:: Stated goal ::
From the items below, copy every line that contains the word "width", keeping each line unchanged.

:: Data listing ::
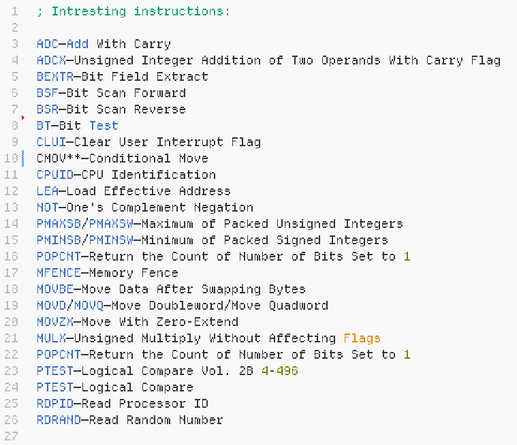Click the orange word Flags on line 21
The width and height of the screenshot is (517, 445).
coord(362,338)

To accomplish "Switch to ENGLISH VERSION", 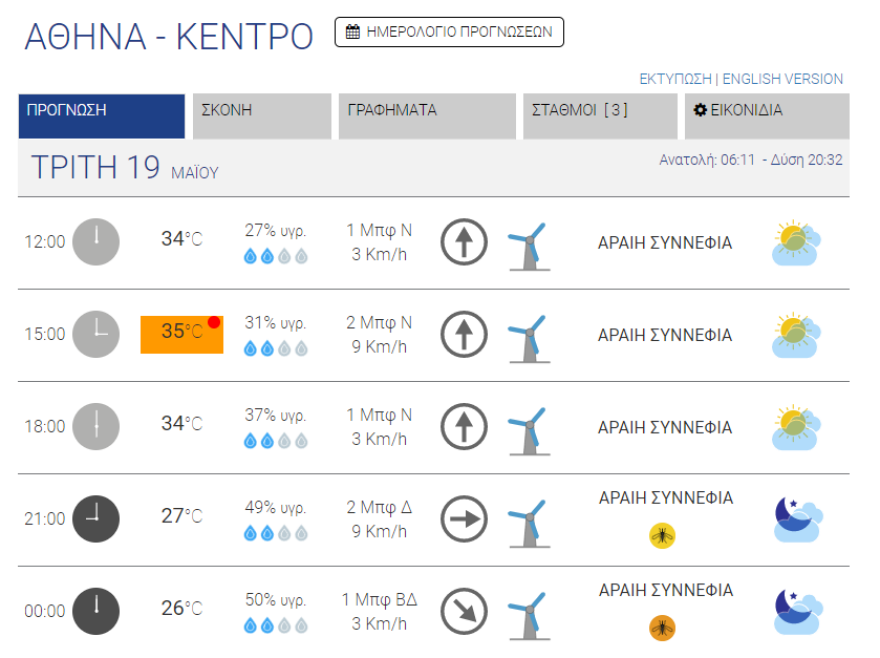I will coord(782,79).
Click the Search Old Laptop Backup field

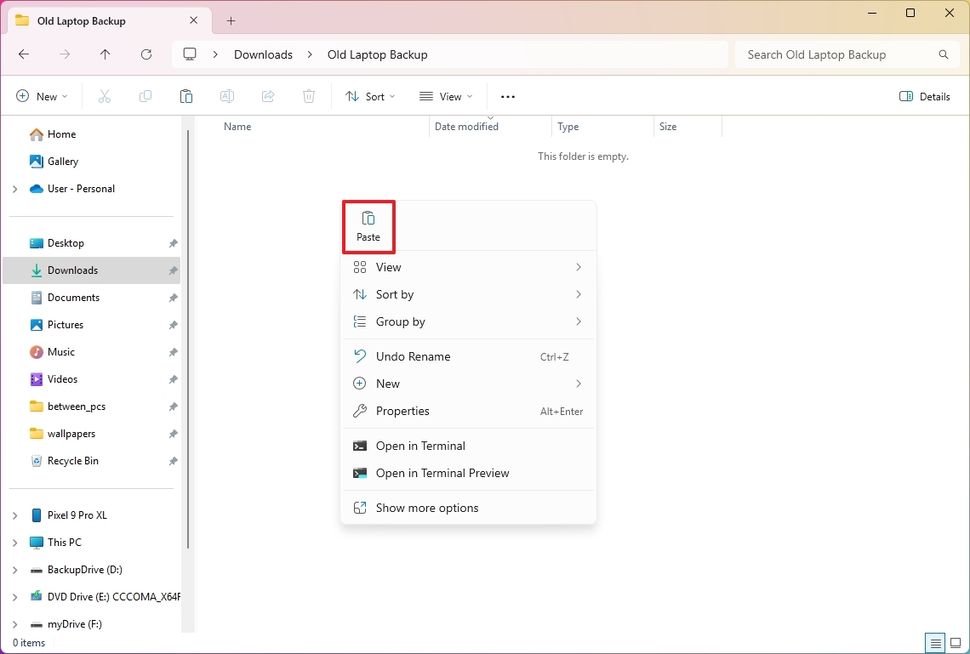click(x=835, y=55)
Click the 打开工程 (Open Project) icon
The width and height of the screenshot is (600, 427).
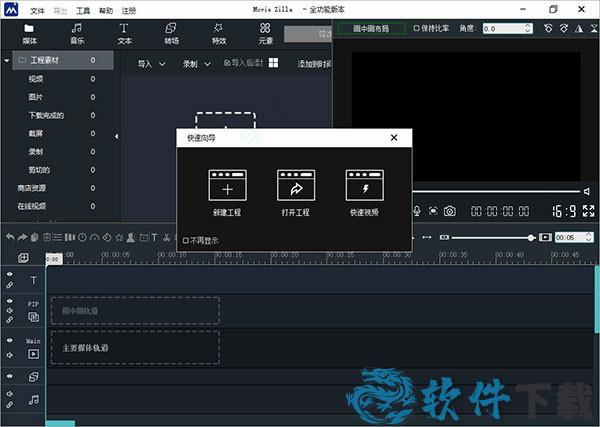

:: Output for this exercise ::
The width and height of the screenshot is (517, 445).
The width and height of the screenshot is (600, 427).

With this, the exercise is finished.